Measurement and feed-forward correction of the fast phase noise of lasers

TL;DR

This paper introduces a fiber-based system for measuring and correcting fast phase noise in lasers, significantly improving their stability for quantum applications like Rydberg gates.

Contribution

It presents a novel, fully-fiberized method for real-time detection and feed-forward correction of rapid laser phase fluctuations, enhancing quantum operation fidelity.

Findings

Achieved measurement noise floor below 0.1 Hz$^{2}$/Hz.

Suppressed laser phase noise by over 20 dB in the 1-10 MHz range.
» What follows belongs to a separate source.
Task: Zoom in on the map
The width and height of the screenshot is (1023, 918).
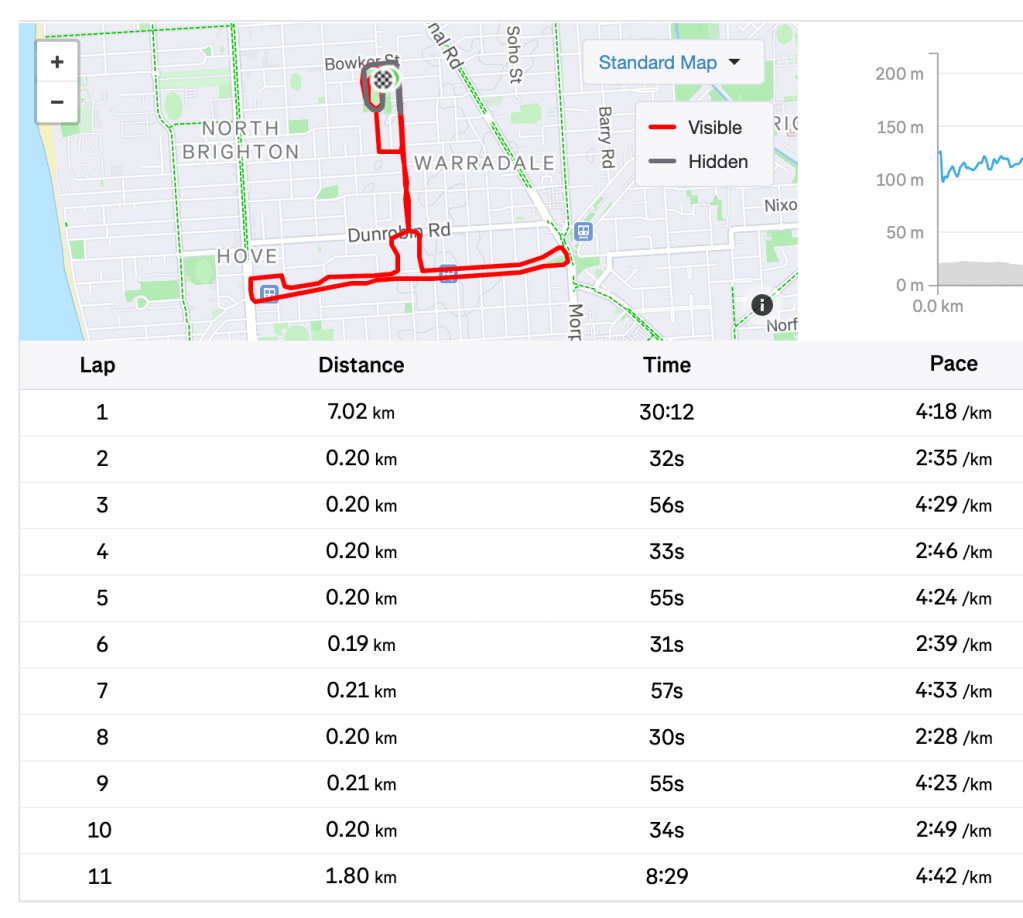Action: tap(57, 62)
Improved quantum gate performance using stabilized lasers.

Abstract

Lasers are the workhorse of quantum engineering in the atomic-molecular-optic community. However, phase noise of the laser, which can be especially large in popular semiconductor-based lasers, can limit fidelity of operation. Here, we present a fully-fiberized instrument detecting and correcting the fast, sub-microsecond, phase fluctuations of lasers. We demonstrate a measurement noise floor of less than 0.1 Hz$^{2}$/Hz, and a noise suppression of more than 20 dB for Fourier frequencies in the 1 to 10 MHz region (reaching up to 30 dB at 3 MHz), where noise is critical for Rydberg-based quantum gates. Finally, we observe the improvement offered by this fast phase noise eater on a Raman transition driven by two such stabilized lasers. These measurement and correction techniques are important tools for high-fidelity manipulation of the excited electronic states of atoms and molecules.